Where Raanta has fared better is against power plays. Raanta has stopped 63 of 70 power-play shots for a .900 save percentage, which ranks 19th in the league. Crawford made 69 saves on 88 power-play shots for a .784 save percentage.
Raanta’s numbers suggest he’s on his way to providing the Blackhawks close to what Ray Emery gave them last season. Emery made 13 quality starts in 19 starts and had an overall .922 save percentage in 21 games last season.
Crawford will undoubtedly step back into the starting role when he returns, which will likely be in early January, but Raanta’s emergence could give Chicago the goaltending depth it is apt to need over the remainder of the season, which will include eight sets of back-to-back games after Jan. 1 and 15 games over the season’s final four weeks.
The change in scenery has done wonders for Bolland. He’s quickly become an impact player for the Maple Leafs on both sides of the ice and has helped them to a 9-4-0 record. He has six goals and four assists in 13 games and has averaged 16:46 of ice time. He failed to produce a point in his Oct. 16 return to the United Center, but he’s since had three goals and one assist in the last four games. He also helped contain Sidney Crosby in the Maple Leafs’ recent 4-1 win over the Pittsburgh Penguins.
Viktor Stalberg, Nashville Predators, free-agent signing
Stalberg was unhappy with his role with the Blackhawks by the end of last season. He was looking to move on and get a fresh start somewhere else. The Predators saw a lot of upside in Stalberg and signed him to a four-year, $12 million contract. It’s been downhill since then. Stalberg began the season injured. He entered the lineup in mid-October and has since struggled.
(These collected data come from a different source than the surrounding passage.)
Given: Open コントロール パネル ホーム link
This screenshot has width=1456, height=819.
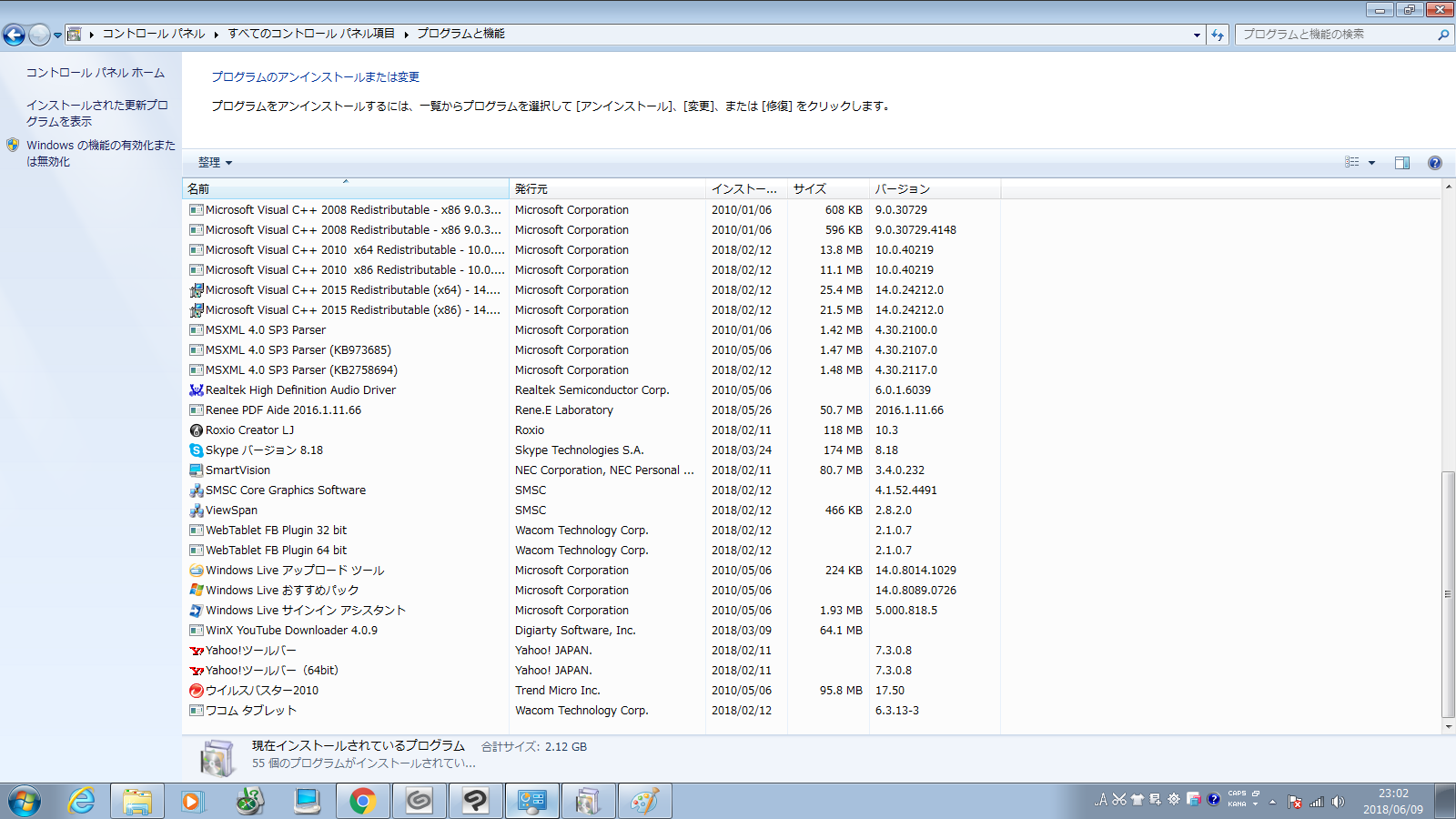Looking at the screenshot, I should (96, 73).
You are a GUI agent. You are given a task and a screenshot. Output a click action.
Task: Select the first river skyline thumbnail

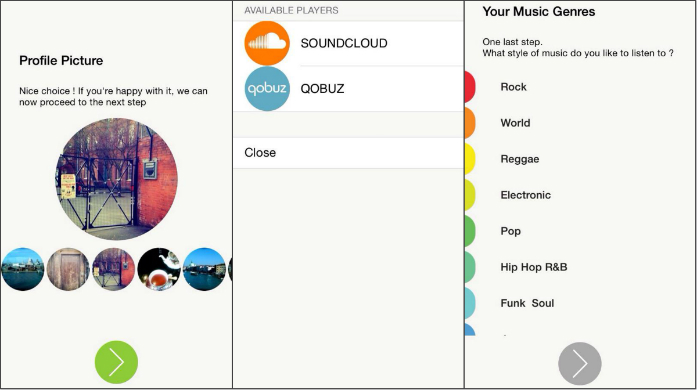[x=23, y=269]
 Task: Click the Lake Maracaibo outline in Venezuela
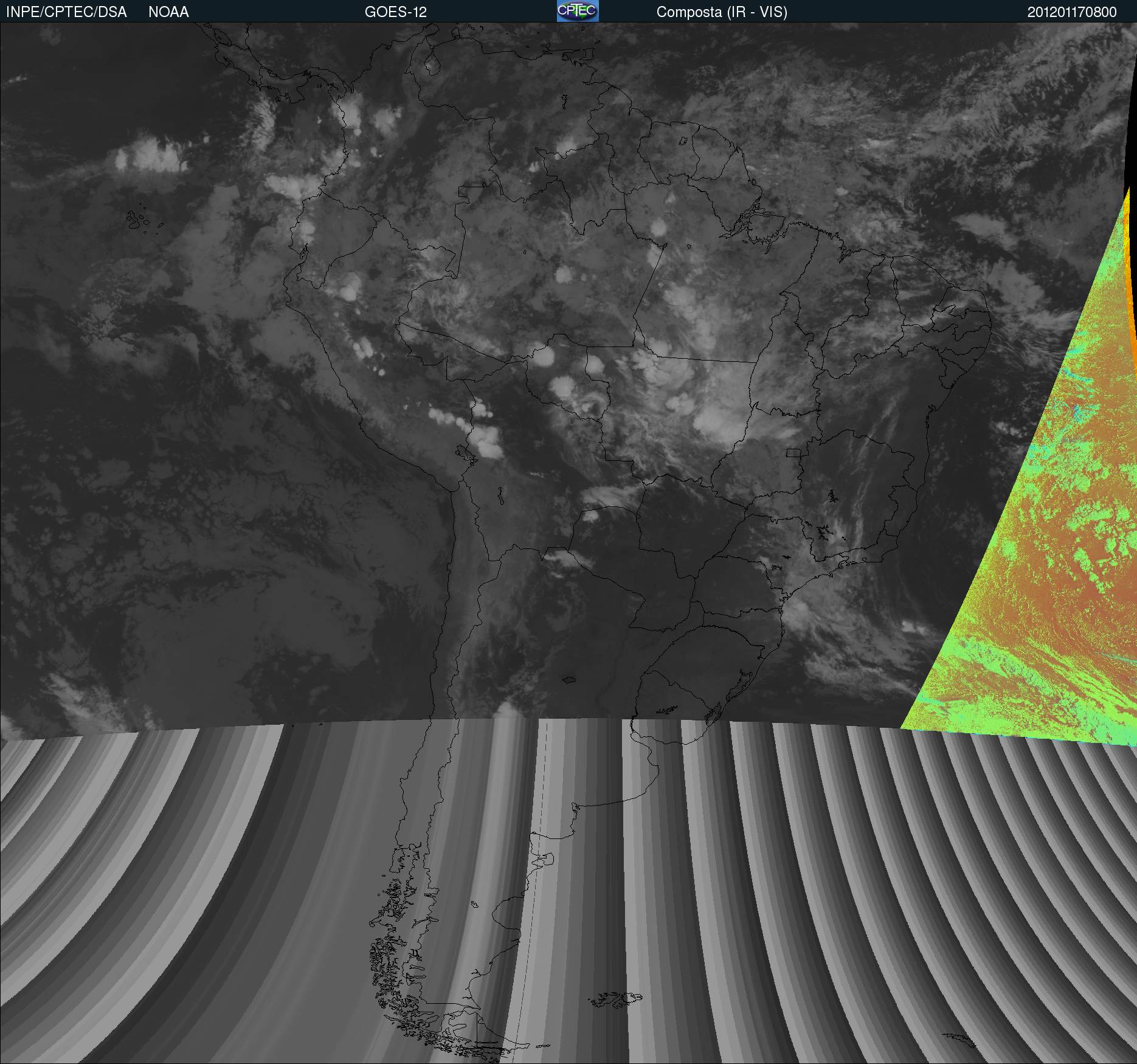tap(431, 64)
He has zero points in six games and has been scratched the last two games.
Ray Emery's decision to leave the Hawks for a chance to start with the Flyers has backfired early, as he's struggled in his first couple of games.
Emery chose to leave the Blackhawks -- not because of money, but because he saw an opportunity to start for the Flyers. The Blackhawks are actually paying Nikolai Khabibulin more than what Emery received from the Flyers. Emery’s plan hasn’t worked out for him. He struggled in two early-season starts, allowing four goals in each game. Steve Mason was given an opportunity to start for the Flyers, and he’s running with it. He’s started the Flyers’ last five games and hasn’t allowed more than three goals in any of them. Emery was always a team player with the Blackhawks and appears to be saying the right things again in Philadelphia.
Michael Frolik, Winnipeg Jets, traded for draft picks
While the Blackhawks still search for someone to replace Frolik on the penalty kill, Frolik is looking for consistency with the Jets. Frolik began the season with a bang, as he scored two goals in the first game and had an assist in the second game. Since then, he’s had zero goals and three assists in the last 11 games. He’s averaged 14:07 of ice time, but he’s not often utilized on the penalty kill. He was second among forwards in short-handed ice time for the Blackhawks last season and is just averaging 52 seconds a game on the penalty kill this season. The Blackhawks will face Frolik for the first time this season on Saturday.
Daniel Carcillo, Los Angeles Kings, traded for conditional draft pick
Carcillo was in and out of the Blackhawks’ lineup throughout his stay in Chicago, and it was no surprise he was traded to the Kings. He’s had one goal and one assist and averaged 10:07 of ice time in nine games this season. He’s been in two fights and has 16 penalty minutes and 16 hits. It’s about what’s expected from him.
Carter Hutton, Nashville Predators, free-agent signing
Hutton wasn’t given much of a shot with the Blackhawks. He played just one game with them. He signed a one-year deal with the Predators in the offseason and has already played in four games this season, because Pekka Rinne has been out of the lineup. Hutton has a 2-1-0 record with a 2.42 goals-against average and .927 save percentage. He struggled in the Predators’ last game and was pulled in the third period during a 6-1 loss to the St. Louis Blues.
Ryan Stanton, Vancouver Canucks, waiver claim
Stanton was put on waivers when the Blackhawks decided to keep Michael Kostka as the team’s eighth defensemen. The Canucks claimed Stanton and have put him to use. Stanton has averaged 14:10 of ice time and has had one goal, four assists and a plus-4 rating in 14 games. He had signed a one-year deal with the Blackhawks in the offseason.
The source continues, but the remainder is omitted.